1. Europäische Erbrechtsverordnung
Rz. 329
Für alle ab dem 17.8.2015 eingetretenen Erbfälle richtet sich in Polen das Erbstatut nach den Vorschriften der EuErbVO. Dabei ist für die Formwirksamkeit eines Testaments vorrangig das Haager Testamentsformübereinkommen vom 5.10.1961 zu beachten, welches für Polen am 2.11.1969 in Kraft getreten ist.
Rz. 330
Besonderheiten ergeben sich aus der polnischen speziellen Gesetzgebung zu den Erbhöfen in Art. 1058 ff. poln. ZGB, die ggf. gem. Art. 30 EuErbVO vorrangig zum Erbstatut zu beachten ist. Personen, die nicht schon kraft Gesetzes zur Erbfolge berufen wären, bedürfen für den Erwerb polnischer Grundstücke durch Vermächtnis unter bestimmten Voraussetzungen einer Genehmigung des Innenministeriums. Bei der Vererbung von Landwirtschaftsbetrieben wird ausländisches Erbrecht durch das Sonderrecht über die Hoferbfolge verdrängt. Erben, die aufgrund dieser Bestimmungen von der Erbfolge ausgeschlossen sind, erhalten einen Ausgleichsanspruch.

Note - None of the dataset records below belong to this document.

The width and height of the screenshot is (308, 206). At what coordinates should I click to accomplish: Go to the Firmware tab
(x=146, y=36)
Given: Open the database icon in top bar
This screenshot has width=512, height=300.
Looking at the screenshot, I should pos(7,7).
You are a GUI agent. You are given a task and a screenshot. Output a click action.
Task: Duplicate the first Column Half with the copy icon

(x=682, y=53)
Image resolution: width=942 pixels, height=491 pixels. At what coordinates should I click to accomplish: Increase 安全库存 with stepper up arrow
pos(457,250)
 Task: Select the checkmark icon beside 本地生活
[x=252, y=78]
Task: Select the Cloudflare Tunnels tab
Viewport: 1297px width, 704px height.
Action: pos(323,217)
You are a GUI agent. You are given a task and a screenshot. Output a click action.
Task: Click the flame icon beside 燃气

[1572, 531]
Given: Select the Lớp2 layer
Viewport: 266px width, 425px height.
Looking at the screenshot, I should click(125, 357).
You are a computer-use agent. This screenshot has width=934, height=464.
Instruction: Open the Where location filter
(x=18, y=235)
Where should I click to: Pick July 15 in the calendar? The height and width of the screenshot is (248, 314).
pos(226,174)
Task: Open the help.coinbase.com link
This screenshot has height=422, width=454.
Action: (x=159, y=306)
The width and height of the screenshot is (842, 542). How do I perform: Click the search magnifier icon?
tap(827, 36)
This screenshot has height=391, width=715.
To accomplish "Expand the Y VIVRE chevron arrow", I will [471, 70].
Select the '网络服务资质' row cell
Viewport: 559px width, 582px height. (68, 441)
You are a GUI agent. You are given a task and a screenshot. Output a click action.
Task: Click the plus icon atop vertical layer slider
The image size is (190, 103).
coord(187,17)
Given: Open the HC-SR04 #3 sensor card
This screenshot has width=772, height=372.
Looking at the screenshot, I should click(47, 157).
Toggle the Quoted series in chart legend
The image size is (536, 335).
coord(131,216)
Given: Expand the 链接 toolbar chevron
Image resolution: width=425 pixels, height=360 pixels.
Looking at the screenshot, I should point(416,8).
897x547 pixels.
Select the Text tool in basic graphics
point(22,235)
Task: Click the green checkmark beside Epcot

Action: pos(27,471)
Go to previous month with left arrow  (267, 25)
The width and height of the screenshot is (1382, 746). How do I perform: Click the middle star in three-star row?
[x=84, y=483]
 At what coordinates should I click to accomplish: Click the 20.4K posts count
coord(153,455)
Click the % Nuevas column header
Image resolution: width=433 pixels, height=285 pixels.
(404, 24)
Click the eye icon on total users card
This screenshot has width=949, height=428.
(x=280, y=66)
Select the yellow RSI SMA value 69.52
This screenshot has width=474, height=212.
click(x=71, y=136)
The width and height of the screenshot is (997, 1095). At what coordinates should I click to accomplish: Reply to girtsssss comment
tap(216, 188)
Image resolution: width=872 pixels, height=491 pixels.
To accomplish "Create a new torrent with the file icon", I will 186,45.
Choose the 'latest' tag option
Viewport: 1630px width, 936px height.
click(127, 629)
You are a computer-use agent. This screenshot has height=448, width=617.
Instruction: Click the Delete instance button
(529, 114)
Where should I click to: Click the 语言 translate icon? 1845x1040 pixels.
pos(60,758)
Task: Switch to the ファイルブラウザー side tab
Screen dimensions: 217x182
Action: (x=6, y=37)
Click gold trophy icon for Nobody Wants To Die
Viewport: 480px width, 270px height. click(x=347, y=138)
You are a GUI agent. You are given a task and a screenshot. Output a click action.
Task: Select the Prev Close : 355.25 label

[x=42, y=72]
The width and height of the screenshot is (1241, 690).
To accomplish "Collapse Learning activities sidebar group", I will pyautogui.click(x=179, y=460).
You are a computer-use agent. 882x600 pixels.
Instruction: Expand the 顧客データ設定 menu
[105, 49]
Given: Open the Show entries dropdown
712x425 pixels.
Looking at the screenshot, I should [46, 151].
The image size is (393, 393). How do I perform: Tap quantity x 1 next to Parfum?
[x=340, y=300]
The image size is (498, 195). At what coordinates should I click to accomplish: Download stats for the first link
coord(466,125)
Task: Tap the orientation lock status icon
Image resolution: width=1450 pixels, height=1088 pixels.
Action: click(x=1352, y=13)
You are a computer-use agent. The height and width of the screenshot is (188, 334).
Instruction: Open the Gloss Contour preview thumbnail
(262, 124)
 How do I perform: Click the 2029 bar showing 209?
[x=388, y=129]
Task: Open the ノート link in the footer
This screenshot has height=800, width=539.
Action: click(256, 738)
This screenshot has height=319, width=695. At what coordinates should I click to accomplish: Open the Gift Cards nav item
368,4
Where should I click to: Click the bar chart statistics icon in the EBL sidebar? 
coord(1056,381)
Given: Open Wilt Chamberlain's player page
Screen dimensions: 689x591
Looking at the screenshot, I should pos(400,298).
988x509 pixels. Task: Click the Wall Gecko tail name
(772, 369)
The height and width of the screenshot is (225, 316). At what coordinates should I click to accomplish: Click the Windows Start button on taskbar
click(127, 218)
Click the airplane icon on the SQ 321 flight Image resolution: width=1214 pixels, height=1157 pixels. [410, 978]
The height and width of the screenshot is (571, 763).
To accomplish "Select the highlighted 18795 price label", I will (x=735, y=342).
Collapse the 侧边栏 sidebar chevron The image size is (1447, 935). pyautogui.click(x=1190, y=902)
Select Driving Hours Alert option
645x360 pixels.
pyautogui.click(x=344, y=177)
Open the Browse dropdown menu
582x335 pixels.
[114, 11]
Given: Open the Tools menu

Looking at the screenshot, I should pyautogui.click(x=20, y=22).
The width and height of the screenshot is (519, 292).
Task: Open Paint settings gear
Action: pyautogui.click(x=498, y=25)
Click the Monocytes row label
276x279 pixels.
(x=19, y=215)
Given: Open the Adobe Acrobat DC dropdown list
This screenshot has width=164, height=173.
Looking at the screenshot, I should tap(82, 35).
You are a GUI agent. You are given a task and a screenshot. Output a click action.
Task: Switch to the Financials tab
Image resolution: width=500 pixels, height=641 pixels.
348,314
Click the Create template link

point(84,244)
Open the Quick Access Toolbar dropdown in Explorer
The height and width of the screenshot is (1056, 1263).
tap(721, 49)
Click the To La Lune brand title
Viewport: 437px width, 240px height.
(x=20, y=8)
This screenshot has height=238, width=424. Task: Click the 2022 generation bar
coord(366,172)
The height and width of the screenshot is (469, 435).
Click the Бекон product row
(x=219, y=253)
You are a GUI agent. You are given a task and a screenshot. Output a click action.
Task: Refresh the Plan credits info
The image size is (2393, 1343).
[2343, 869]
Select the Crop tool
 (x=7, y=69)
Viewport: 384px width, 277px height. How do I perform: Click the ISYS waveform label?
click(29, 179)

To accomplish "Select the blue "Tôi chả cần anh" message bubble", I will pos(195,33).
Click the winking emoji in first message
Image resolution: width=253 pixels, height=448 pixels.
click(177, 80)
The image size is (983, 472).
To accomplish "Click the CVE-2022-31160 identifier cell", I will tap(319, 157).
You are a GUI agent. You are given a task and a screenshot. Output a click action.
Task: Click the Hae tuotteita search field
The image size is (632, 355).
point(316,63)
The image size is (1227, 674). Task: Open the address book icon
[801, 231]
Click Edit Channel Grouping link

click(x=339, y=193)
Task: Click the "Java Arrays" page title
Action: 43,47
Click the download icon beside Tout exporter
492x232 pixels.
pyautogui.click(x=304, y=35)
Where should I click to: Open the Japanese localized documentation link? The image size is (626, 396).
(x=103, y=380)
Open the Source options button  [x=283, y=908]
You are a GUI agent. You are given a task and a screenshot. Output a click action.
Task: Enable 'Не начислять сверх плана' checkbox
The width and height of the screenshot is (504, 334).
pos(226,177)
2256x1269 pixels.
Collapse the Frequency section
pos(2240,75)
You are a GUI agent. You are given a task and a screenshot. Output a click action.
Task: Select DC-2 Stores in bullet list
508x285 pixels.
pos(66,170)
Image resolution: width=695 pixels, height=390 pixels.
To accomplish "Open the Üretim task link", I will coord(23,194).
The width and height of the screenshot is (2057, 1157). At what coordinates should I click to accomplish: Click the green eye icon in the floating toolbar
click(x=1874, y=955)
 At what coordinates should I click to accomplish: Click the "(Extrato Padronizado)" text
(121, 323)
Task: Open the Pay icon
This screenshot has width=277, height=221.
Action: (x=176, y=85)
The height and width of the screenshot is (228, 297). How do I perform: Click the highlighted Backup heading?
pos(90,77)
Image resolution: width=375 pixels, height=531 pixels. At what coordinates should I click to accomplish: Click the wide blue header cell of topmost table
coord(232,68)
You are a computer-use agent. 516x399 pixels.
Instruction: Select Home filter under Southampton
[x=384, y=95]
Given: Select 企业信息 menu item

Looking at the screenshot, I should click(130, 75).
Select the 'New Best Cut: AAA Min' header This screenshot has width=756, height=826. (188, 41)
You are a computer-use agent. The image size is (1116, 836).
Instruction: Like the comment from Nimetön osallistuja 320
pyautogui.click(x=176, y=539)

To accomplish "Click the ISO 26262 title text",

2. Auf vor dem 17.8.2015 eingetretene Erbfälle anwendbares Recht
Rz. 331
Für die Erbfälle, die vor dem 17.8.2015 eingetreten sind, ist in Polen zu differenzieren, da am 16.5.2011 in Polen ein neues Gesetz zum IPR in Kraft getreten ist. Gem. Art. 64 § 2 des polnischen Gesetzes über das Internationale Privatrecht 2011 (IPRG) gilt in Nachlasssachen (wie schon zuvor nach Art. 34 des Vorgängergesetzes aus dem Jahre 1964) das Heimatrecht des Erblassers. Eine Rechtswahl ist aber gem. Art. 65 § 1 IPRG möglich. So konnte der Erblasser bis zum 16.8.2015 die Erbfolge in einem Testament oder einer anderen Verfügung von Todes wegen seinem Heimatrecht, dem Recht seines Wohnsitzes oder seines gewöhnlichen Aufenthalts zum Zeitpunkt der Vornahme dieses Rechtsgeschäfts oder zum Zeitpunkt seines Todes unterwerfen. Diese weitgehenden Rechtswahlmöglichkeiten sind zwar durch die Erbrechtsverordnung (vgl. Art. 22 EuErbVO) wieder teilweise zurückgenommen worden. Eine vor dem 17.8.2015 auf Basis dieser Regelungen getroffene Rechtswahl eines polnischen Staatsangehörigen oder einer Person mit gewöhnlichem Aufenthalt in Polen ist aber unter den Bedingungen des Art. 83 Abs. 3 EuErbVO ggf. auch weiterhin zu beachten.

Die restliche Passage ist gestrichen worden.